3D printing of heterogeneous microfibers with multi-hollow structure via microfluidic spinning

Tissues with tubular structures play important roles in the human bodies, such as mass transport, nutrition exchange, and waste filtration. However, it remains a challenge to generate micro-scaffolds with well-defined luminal structure in biomedical field. In this study, we proposed a novel method to fabricate multi-component microfibers with multi-hollow structure via microfluidic spinning, which can subsequently be integrated with 3D printing for tissue-like block assembling. To achieve this goal, we fabricated a microchip using a 3D printed template with adjustable heights. Utilizing this microchip, we successfully generated the Calcium alginate microfibers with multi-components and defined hollow structures in a controllable manner. Then this microfluidic spinning method was integrated with a 3D mobile platform to assemble the microfibers into a grid-like 3D architecture. The resulted 3D scaffolds exhibited good organization and maintained the hollow structure of the fibers. Furthermore, we successfully developed a bronchus model utilizing this strategy by loading pulmonary bronchial epithelium cells and endothelial cells into microfibers with two hollow structures.
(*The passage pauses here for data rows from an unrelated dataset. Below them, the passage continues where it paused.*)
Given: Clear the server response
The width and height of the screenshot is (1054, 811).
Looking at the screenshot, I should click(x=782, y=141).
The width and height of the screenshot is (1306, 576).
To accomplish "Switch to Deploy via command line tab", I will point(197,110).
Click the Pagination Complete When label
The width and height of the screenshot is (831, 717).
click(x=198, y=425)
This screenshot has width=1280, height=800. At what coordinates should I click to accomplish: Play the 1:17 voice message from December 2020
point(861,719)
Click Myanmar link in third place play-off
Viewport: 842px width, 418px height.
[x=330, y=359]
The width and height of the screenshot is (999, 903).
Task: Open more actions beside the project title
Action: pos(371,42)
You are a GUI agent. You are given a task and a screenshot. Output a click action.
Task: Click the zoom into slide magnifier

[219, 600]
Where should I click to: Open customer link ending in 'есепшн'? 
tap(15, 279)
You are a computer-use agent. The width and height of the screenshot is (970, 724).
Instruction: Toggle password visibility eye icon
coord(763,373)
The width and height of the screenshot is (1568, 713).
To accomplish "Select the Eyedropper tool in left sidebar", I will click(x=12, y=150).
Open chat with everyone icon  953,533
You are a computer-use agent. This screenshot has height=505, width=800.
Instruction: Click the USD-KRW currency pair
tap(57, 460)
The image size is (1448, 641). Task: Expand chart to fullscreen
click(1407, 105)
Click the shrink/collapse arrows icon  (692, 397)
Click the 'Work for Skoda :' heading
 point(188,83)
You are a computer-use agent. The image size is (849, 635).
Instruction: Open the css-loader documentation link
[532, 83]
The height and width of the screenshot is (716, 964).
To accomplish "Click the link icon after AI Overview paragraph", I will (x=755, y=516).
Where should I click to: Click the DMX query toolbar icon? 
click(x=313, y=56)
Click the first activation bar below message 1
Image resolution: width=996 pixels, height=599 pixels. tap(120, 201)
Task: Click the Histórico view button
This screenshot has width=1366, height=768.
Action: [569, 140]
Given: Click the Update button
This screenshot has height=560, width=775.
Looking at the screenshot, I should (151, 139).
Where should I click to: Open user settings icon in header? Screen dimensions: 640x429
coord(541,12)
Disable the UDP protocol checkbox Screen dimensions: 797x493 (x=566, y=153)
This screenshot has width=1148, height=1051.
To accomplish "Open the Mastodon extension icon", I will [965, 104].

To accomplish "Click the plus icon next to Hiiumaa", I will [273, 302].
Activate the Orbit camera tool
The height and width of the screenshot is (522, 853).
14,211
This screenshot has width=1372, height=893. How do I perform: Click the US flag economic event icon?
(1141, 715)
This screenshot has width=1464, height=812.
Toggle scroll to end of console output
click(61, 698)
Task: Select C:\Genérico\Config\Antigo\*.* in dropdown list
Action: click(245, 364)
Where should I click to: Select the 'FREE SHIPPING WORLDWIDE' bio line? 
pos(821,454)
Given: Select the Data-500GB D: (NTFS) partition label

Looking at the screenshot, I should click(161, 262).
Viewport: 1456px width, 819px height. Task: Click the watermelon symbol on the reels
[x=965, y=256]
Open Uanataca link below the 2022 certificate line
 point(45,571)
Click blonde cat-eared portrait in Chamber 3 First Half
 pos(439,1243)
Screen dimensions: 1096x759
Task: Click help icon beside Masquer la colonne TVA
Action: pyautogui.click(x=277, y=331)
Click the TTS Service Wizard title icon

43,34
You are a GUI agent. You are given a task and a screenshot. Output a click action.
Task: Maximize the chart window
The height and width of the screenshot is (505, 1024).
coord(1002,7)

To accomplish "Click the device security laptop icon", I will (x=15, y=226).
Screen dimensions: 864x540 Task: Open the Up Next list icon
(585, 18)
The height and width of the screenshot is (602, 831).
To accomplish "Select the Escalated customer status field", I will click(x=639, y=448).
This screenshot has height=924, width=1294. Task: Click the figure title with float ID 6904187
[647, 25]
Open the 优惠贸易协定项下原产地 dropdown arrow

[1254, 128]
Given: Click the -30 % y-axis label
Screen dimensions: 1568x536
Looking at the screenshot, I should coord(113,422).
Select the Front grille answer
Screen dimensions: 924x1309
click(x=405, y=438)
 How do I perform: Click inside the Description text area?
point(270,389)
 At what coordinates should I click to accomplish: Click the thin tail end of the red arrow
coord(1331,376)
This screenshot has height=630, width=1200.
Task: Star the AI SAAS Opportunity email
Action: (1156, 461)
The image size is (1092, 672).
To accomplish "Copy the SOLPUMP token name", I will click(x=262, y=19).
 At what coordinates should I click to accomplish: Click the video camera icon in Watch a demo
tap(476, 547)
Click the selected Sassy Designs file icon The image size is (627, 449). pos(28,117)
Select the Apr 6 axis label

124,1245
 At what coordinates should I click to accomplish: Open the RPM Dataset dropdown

The present strategy provides a potential platform to rebuild the lumen-like tissues using microfibers.

Automated summary

In this study, a novel method combining microfluidic spinning and 3D printing was proposed to fabricate multi-component microfibers with well-defined hollow structures, which were subsequently assembled into 3D scaffolds. The resulted 3D scaffolds showed good organization and maintained the hollow structure of the fibers. This strategy has the potential to be used in the reconstruction of lumen-like tissues using microfibers.